A major turning point of the story gets introduced in Chapter 9, which ends in a cliffhanger.

Chapter 10 has two parts; In the first part, the chapter picks up what happened after the events of Chapter 9's ending, which slowly turns into another turning point, the second half of the chapter, labeled as Chapter X: The Final, which leads to the epic showdown between a new ally and a lurking threat that slowly emerged from the shadows. After the threat has been dealt with, the two leading characters set on a new journey that brings peace to them after the perilous events in Orvel.

In the second season of the story line, the players explore the events that happen in the Vespian Empire that got introduced in Season 1, along with the prologue stories that are part of the new King's Raid: Reload update.

==Gameplay==
The game is described as "character collection SRPG" that allows players to create their party with characters of their own choice without the gacha system, real time PVP arena, and various type of raid battles. It features real-time battles with 3D graphics. As of September 22, 2017, the game also supports other languages such as French, German, Portuguese, Russian, Spanish, Thai, and Vietnamese. The game also supports voice dubs in English and Korean. The Japanese server, voice, and language was added to the game on March 23, 2018.

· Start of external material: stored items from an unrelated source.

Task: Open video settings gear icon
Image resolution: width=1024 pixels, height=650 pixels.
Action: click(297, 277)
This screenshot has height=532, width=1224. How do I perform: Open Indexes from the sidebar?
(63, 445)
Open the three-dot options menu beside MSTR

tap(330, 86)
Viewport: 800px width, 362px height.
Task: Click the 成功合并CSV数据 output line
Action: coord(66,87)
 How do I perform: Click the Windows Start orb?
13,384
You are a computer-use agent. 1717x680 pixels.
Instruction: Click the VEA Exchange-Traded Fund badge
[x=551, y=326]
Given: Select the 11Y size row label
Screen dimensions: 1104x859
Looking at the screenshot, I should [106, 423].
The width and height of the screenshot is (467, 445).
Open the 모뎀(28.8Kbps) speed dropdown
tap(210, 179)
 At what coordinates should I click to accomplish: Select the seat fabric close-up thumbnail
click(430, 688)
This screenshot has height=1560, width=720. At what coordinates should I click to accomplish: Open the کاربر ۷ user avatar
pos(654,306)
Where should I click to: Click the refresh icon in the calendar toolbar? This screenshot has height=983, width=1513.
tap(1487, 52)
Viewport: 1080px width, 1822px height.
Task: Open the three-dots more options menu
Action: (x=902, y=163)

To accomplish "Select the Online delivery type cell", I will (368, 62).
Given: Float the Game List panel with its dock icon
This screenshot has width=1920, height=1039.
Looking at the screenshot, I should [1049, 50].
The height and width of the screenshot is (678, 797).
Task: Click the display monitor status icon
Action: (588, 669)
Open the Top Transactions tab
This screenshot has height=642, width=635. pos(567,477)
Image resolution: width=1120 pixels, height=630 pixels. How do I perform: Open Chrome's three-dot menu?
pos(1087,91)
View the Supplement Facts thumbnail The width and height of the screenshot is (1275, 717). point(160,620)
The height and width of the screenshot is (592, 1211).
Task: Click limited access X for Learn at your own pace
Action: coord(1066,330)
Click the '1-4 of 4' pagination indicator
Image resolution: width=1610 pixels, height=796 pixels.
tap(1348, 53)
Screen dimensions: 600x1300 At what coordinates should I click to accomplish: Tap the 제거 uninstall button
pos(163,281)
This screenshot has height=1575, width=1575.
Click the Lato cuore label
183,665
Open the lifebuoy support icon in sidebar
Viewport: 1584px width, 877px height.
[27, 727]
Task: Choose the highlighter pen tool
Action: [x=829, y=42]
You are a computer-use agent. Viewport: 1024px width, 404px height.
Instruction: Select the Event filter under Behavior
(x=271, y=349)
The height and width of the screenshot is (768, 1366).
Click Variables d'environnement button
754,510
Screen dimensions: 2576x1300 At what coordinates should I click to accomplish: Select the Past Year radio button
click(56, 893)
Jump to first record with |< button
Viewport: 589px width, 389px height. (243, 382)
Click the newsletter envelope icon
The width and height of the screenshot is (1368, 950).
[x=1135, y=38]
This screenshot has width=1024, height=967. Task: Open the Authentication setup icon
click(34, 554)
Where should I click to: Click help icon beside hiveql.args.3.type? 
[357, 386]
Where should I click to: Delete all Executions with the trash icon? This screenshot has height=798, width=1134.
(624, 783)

There are several playable characters called "heroes" that players can acquire through in-app purchase, hero tickets, gifting NPC heroes, or building a friendship at the inn. These heroes are divided into 7 classes (knights, warriors, assassins, archers, mechanics, wizards, and priests), 2 types of attacks (physical and magical), and initial grades that can be increased through awakening. Players can assemble a party made of 4 heroes who are able to cover the front line, middle line, and/or the back line. In some modes like world boss raid, player can make an 8-character party (though, 4 of these are automatically controlled).

==Other media==

On September 18, 2019, the South Korean girl band Dreamcatcher released the EP Raid of Dream, which was based on the game's story and themes. It includes the song "Deja Vu", which serves as the release's main song. In March and April 2019, the Japanese server of King's Raid released two sets of character songs featuring Kara-Annette pair and Mitra-Crow pair.

On April 9, 2020, an anime television series adaptation was announced, and aired from October 3, 2020, to March 27, 2021, on TV Tokyo. The series is animated by OLM and Sunrise Beyond, with Makato Hoshino serving as director, Megumi Shimizu serving as series composer, and Tatsuya Arai designing the characters. Masahiro Tokuda is composing the series' music.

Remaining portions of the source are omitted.